● SET TASK:
Put everything in the records from the line containing "The image size is (705, 532)." down to the line containing "Looking at the screenshot, I should [38, 612].", both included, into a numbered list, leaving out any blank lines.

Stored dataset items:
>>>

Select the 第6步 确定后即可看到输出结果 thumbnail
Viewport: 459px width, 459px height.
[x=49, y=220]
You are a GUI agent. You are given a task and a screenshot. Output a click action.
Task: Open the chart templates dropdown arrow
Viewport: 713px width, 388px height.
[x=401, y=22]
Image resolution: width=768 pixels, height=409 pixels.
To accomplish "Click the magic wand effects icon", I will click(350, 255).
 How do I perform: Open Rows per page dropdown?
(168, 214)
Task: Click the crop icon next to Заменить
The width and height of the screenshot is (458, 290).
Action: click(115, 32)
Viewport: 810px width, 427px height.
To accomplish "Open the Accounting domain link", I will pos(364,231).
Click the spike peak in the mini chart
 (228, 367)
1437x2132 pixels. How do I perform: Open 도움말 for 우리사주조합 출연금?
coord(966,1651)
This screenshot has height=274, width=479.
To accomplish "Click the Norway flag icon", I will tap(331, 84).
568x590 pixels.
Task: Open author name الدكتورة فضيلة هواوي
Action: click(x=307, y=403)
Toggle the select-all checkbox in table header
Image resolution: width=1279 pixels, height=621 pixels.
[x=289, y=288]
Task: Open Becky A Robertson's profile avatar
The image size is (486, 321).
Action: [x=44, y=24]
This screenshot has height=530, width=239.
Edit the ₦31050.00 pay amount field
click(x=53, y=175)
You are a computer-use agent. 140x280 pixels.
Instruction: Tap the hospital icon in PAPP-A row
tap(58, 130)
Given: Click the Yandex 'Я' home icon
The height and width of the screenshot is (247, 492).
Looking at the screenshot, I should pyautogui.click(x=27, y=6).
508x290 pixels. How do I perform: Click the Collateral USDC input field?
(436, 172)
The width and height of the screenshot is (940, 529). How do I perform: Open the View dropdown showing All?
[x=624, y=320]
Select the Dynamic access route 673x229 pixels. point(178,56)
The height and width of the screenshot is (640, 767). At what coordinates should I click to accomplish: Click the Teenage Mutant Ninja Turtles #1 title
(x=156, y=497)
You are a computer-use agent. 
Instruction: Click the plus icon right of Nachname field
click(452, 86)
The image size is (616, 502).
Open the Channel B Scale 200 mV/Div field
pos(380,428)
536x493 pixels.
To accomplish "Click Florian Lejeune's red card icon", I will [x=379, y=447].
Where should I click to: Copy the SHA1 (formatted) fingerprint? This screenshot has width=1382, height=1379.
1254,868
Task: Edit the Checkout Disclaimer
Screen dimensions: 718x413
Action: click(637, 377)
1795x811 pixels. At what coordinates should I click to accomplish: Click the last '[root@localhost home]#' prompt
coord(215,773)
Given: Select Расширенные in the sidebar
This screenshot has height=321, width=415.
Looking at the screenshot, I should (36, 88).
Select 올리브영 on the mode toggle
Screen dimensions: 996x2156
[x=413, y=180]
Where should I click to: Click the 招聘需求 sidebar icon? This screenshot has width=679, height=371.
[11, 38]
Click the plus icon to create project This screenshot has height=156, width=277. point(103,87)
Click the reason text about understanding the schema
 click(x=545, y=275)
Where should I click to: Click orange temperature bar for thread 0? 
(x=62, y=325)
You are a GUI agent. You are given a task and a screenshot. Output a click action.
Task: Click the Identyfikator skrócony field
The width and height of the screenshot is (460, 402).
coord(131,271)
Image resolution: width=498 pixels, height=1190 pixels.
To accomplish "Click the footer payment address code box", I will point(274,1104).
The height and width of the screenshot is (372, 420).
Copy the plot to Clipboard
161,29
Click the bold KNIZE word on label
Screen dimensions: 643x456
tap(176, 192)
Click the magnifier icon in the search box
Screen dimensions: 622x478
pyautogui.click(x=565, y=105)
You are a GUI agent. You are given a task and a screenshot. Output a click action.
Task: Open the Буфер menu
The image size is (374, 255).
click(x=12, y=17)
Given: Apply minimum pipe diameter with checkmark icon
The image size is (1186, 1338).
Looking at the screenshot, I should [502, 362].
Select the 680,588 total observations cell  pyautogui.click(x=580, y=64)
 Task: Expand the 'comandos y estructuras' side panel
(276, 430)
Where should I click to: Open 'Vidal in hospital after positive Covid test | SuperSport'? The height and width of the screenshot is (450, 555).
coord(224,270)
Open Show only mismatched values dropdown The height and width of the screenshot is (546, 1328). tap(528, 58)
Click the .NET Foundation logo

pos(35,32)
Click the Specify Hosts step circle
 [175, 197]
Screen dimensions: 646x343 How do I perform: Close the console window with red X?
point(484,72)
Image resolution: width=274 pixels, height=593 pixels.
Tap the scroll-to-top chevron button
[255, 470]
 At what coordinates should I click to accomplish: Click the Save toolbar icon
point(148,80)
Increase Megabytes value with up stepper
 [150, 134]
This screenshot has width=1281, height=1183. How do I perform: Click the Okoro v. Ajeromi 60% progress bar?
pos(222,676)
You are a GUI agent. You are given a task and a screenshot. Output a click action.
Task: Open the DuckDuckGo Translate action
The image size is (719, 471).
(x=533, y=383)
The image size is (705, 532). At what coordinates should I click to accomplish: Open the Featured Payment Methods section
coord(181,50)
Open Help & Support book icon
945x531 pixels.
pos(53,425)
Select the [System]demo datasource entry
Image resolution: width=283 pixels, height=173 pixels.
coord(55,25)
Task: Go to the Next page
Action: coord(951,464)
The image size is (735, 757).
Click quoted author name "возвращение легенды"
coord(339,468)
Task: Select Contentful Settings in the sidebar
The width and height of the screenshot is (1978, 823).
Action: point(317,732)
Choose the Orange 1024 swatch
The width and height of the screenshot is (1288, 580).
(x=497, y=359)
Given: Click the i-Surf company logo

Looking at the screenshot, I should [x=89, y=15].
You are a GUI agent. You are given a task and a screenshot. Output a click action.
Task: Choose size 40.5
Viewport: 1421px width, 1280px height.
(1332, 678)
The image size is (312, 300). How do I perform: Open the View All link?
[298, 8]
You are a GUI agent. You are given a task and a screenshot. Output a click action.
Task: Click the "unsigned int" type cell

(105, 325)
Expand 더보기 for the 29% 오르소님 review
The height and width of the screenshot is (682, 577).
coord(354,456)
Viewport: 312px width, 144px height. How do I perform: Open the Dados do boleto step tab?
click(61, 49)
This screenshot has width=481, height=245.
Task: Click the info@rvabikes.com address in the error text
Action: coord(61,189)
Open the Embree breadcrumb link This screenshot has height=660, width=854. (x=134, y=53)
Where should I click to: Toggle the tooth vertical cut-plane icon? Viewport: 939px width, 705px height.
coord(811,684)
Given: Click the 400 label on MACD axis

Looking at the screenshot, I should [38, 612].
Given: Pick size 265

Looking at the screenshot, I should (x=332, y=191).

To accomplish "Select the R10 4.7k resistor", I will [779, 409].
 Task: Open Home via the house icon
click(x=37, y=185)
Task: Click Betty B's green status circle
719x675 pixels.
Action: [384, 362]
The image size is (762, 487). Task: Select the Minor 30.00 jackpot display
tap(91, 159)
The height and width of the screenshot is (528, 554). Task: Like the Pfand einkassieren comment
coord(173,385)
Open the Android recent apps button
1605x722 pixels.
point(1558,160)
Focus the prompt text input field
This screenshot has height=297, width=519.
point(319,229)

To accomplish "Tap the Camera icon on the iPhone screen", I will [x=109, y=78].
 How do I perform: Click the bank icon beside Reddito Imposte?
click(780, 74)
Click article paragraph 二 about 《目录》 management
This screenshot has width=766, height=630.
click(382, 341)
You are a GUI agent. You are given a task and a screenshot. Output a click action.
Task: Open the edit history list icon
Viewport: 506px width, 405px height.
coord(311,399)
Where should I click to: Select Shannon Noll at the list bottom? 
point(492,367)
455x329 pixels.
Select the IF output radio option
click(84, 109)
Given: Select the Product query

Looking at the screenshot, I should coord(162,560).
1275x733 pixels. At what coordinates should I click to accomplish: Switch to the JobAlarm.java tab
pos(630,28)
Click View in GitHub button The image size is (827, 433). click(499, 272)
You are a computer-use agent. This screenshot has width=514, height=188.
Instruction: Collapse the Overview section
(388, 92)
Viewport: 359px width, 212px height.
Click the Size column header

<<<

● SOLUTION TO THIS EXERCISE:
1. The image size is (705, 532). At what coordinates should I click to accomplish: Open the Featured Payment Methods section
2. coord(181,50)
3. Open Help & Support book icon
4. 945x531 pixels.
5. pos(53,425)
6. Select the [System]demo datasource entry
7. Image resolution: width=283 pixels, height=173 pixels.
8. coord(55,25)
9. Task: Go to the Next page
10. Action: coord(951,464)
11. The image size is (735, 757).
12. Click quoted author name "возвращение легенды"
13. coord(339,468)
14. Task: Select Contentful Settings in the sidebar
15. The width and height of the screenshot is (1978, 823).
16. Action: point(317,732)
17. Choose the Orange 1024 swatch
18. The width and height of the screenshot is (1288, 580).
19. (x=497, y=359)
20. Given: Click the i-Surf company logo
21. Looking at the screenshot, I should [x=89, y=15].
22. You are a GUI agent. You are given a task and a screenshot. Output a click action.
23. Task: Choose size 40.5
24. Viewport: 1421px width, 1280px height.
25. (1332, 678)
26. The image size is (312, 300). How do I perform: Open the View All link?
27. [298, 8]
28. You are a GUI agent. You are given a task and a screenshot. Output a click action.
29. Task: Click the "unsigned int" type cell
30. (105, 325)
31. Expand 더보기 for the 29% 오르소님 review
32. The height and width of the screenshot is (682, 577).
33. coord(354,456)
34. Viewport: 312px width, 144px height. How do I perform: Open the Dados do boleto step tab?
35. click(61, 49)
36. This screenshot has width=481, height=245.
37. Task: Click the info@rvabikes.com address in the error text
38. Action: coord(61,189)
39. Open the Embree breadcrumb link This screenshot has height=660, width=854. (x=134, y=53)
40. Where should I click to: Toggle the tooth vertical cut-plane icon? Viewport: 939px width, 705px height.
41. coord(811,684)
42. Given: Click the 400 label on MACD axis
43. Looking at the screenshot, I should [38, 612].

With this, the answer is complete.